1. Prepare the data set 
   Types of data 
   Example programs    
2. View the data
   SAS Procedures
3. Explore the data  
   Numeric statistics    
   Frequency tables    
4. Manipulate the data  
   Basic techniques    
   New variables
5. Adding Variables and 
Observations to Data Sets
   The SET Statement
   The MERGE Statement

6. Data Processing
   ARRAY Statement
   Do Loops
   By-Group Processing
   RETAIN Statement

 Simulated clinical data 
 Simulated Manitoba Health 


SAS provides for many optional statements and keywords that can be used in SAS programs to facilitate manipulation and display of the data. Statements can often (but not always) be entered in any order within DATA and PROC steps, while options must usually be placed in a specific position within a SAS statement. The data= option, for example, can be added to most procedures to specify the data set on which it should be run, e.g., proc freq data=test;. Unless the data set is specified (in this case, "test"), SAS will automatically go to the most recently created data set.

Two broad categories of statements/keywords are described here - those that can be used to: a) create subgroups of data, and b) customize display of output. A SAS program incorporating the use of these statements/keywords follows.

A. Create Subgroups of Data

Analysis and space requirements will often dictate whether to create separate SAS data sets (temporary or permanent) for analysis or to simply split the output by the desired values of a variable. If all analysis is to be conducted on individuals age 65+, for example, it might be desirable to create a separate, permanent SAS data set, removing all records having an age of less than 65. Not only is the data set being tailored to meet analysis needs, program efficiency is also enhanced by reducing the amount of time and space being used to carry out SAS runs - extremely important if computer resources are limited in terms of both physical and memory space.

Three approaches to creating subgroups of data are described here, specifying 1) data values, 2) variable names, or 3) number of observations to reduce the data set.

  1. Specify data values with the WHERE or IF statements to keep a subset of records, or observations. Although only the observations containing the specified value(s) will be kept, all other variables associated with these observations will also be kept.

    where age>=65; This can be used within a PROC or DATA step to keep only those records having an age of 65 or older within a DATA step.

    if age>=65; This can only be used in a DATA step; however, the advantage of using IF is that a number of conditions can be specified:

    • if age>=65 and gender='F'; This statement tells SAS to keep all females who are 65 years of age and older.
    • if age>=65 or gender='F'; This statement tells SAS to keep all females and all people (both male and female) who are 65 years of age and older.

    IF statements can be used on variables created in the current data step. WHERE statements can only be applied to variables that pre-exist in the data.

  2. Specify variable names using the KEEP keyword/statement (to keep selected variables) or the DROP keyword/statement (to drop selected variables) to create a subset of variables.

^^^^^^^^^^^^^^^^

**WHAT TO DO**
1 > In the SAS passage, which data set does SAS use when a procedure doesn't specify one with the data= option?
2 > List the topics shown under "6. Data Processing" in the SAS passage's menu.
3 > Continue the SAS passage from its last sentence.

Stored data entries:
^^^^^^^^^^^^^^^^

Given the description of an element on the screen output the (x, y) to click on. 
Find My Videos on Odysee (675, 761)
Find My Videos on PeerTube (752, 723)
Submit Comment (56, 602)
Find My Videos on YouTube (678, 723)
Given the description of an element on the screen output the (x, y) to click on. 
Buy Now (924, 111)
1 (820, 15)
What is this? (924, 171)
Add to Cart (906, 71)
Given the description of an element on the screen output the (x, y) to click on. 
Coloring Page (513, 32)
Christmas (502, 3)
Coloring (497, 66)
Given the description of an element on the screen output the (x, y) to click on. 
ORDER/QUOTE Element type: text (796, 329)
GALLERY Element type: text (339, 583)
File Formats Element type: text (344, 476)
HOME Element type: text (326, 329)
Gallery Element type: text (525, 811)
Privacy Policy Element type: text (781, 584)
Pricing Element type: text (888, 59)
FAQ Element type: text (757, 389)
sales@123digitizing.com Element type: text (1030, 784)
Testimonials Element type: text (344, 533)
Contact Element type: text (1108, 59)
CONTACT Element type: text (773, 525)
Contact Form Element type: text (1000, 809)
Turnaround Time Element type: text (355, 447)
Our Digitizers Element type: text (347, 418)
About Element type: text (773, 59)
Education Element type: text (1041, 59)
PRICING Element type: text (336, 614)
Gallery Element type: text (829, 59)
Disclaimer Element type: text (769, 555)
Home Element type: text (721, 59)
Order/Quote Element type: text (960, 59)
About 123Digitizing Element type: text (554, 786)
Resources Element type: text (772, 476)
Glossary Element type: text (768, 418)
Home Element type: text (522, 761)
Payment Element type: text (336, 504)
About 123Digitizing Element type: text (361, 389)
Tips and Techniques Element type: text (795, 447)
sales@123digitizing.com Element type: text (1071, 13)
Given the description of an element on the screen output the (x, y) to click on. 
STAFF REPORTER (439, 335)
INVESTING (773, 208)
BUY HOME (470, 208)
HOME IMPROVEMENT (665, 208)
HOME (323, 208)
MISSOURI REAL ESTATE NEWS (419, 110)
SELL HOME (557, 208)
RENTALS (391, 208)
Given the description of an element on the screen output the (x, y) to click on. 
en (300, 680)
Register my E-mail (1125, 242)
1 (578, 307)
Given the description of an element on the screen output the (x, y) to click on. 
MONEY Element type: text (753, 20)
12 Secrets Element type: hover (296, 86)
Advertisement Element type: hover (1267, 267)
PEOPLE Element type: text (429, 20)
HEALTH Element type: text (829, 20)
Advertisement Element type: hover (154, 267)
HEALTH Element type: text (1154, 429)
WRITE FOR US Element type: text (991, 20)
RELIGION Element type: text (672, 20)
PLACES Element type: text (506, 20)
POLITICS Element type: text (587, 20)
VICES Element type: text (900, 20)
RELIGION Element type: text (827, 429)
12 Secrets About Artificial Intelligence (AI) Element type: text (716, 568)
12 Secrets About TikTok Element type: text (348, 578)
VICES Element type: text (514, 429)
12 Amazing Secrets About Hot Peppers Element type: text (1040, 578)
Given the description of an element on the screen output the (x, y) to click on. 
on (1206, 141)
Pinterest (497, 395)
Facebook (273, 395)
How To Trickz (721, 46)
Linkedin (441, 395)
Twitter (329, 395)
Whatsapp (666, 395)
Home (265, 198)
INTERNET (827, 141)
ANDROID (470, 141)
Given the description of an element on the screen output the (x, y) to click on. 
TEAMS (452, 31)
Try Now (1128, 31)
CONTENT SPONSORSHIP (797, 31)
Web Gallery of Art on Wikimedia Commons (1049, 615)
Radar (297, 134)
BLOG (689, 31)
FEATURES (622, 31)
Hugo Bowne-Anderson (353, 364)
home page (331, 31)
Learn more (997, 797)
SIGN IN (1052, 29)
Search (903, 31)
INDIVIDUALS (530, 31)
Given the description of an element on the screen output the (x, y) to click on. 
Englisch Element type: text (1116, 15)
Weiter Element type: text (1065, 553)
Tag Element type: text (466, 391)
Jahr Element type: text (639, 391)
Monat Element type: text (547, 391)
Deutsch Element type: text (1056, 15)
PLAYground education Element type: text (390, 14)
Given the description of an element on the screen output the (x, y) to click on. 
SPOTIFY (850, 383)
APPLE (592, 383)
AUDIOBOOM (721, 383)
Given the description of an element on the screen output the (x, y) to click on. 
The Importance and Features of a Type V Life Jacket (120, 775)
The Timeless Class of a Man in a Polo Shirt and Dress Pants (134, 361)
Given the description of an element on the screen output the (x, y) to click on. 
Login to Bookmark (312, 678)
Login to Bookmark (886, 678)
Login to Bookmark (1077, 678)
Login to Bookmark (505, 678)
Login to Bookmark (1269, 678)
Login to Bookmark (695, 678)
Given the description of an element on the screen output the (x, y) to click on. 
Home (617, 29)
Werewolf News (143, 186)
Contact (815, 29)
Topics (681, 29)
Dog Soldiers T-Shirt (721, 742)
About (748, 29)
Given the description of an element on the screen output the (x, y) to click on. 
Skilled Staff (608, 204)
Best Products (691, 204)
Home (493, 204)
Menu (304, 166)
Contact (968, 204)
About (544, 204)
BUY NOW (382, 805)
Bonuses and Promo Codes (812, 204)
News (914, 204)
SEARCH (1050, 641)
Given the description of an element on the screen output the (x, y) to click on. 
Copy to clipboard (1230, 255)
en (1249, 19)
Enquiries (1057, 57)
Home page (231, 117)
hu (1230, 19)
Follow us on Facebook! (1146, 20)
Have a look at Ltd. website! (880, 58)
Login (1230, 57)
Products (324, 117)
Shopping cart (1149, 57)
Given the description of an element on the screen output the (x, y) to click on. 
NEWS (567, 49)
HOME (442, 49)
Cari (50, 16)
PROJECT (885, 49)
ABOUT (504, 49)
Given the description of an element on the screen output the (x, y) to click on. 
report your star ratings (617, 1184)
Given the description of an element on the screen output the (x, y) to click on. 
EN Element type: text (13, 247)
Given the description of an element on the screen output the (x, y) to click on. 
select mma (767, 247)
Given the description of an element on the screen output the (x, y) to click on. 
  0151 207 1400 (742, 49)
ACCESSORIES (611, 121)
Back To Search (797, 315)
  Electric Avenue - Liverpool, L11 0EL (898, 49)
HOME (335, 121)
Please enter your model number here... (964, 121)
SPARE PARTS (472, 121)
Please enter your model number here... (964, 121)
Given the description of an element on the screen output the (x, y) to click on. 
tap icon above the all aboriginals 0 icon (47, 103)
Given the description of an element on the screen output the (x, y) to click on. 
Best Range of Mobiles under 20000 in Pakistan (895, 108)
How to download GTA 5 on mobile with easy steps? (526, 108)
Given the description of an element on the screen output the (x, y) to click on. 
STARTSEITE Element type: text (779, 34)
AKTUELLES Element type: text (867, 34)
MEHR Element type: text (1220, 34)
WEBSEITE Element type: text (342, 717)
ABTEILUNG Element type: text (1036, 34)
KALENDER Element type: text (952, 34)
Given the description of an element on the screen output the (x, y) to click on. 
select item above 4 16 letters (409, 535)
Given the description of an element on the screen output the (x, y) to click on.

^^^^^^^^^^^^^^^^

**RESULTS FOR EACH TASK**
1 > SAS uses the most recently created data set.

2 > ARRAY Statement, Do Loops, By-Group Processing, RETAIN Statement

3 >
    e.g., data new;
           set test (keep=regionre los);
    This above is an an example of using KEEP as a keyword; it keeps 2 variables from test in the "new" data set as the data set is being read in (the other variables, however, are still accessible for other data steps). (Alternatively, the KEEP statement can be placed at the end of the DATA statement, but this is less efficient because all variables in the test data set will be processed.)

    e.g., data test2;
           set test;
           drop drg drgrgn drgw;
    The KEEP and DROP keywords can also be used as a statement. In this case, only the DROP keyword is used and 3 variables are dropped from the new test2 data set. This statement is often used when new variables have been created from existing variables, and the existing variables are no longer necessary for analysis.

    e.g., input age 7-9 regionre 51 deathsep 55-58;
    When reading in raw data (e.g., the simulated Manitoba Health data), only the variables necessary to the analysis need to be read in.

    Note that use of the DROP and KEEP keywords only affect variables; they do not affect the number of observations.

  3. Specify number of observations with the (OBS=) option to keep a subset of records.

    e.g., data test;
           set test (obs=10);
    This option is very useful when testing/debugging SAS programs or portions of code. It is easily removed, and the program can be re-submitted to obtain output for all the observations. The following illustrates how the option can also be used when reading in raw data.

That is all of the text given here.